The Jewish Historical Museum is located at the Jewish Cultural Quarter (JCQ). It is made up of four former Ashkenazi synagogues. After you’ve picked up the free audio tour at the entrance, follow the signs through the maze-like museum to the Great Synagogue – the earliest and most impressive of the four synagogues – which dates back to 1671. This will guide you to the start of the permanent exhibition, that provides a background on the religion by way of menorah, torahs and movies explaining traditional Jewish customs.
Make sure you don’t miss the little room marked Art Gallery, next to the main room, where you’ll see a ritual bath – also known as a mikvey – that was in use here between 1671 & 182. It was only discovered in 1987 when restoration work was done. Back in the synagogue, step up the spiral staircase to the top floor, which presents four centuries of history from the year 1600. This is the year when the first groups of Jews settled in the most tolerant city in the world: Amsterdam.
The bordering New Synagogue gives a dynamic account of Jewish life in the Netherlands before, during and after the Second World War. It’s supported by photographs, artifacts, documents and exclusive interviews. Film content includes images of Jewish cultural hub The Tuschinski theater, made between 1930 and 1935, and the demolition of Westerbork transit camp in 1966. This was where Jews were held before they were put on trains bound for Sobibor, Bergen-Belsen, Theresienstadt and Auschwitz.

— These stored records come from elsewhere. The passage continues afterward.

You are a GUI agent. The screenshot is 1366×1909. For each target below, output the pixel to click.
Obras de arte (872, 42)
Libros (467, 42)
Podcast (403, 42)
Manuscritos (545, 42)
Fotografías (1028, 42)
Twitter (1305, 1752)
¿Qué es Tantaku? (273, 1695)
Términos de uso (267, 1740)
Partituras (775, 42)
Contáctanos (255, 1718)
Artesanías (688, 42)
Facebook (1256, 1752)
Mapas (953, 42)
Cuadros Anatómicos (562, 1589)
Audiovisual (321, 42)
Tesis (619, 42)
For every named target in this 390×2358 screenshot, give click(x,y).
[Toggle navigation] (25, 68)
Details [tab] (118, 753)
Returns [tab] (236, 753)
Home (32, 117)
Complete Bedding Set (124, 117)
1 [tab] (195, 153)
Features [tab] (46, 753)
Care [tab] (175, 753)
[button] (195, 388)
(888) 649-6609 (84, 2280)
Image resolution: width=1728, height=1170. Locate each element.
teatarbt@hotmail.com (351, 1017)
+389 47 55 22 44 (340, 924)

The Jewish Historical Museum stages appealing limited exhibitions throughout the year. There’s an interactive Children’s Museum centred around a usual modern Jewish family living in Holland’s capital.
Admission to the Jewish Historical Museum includes free entry to the 17th-century Portuguese Synagogue across the street. Adult tickets cost 17 euros. Youth between the age of 13 and 17 need to pay 8,50 euro per ticket. And the ticket-price for children between 6 and 12 is 4,25 euro.
Take tram 9 or 14 to go to the Joods Historisch Museum.
Address: Nieuwe Amstelstraat 1, Amsterdam.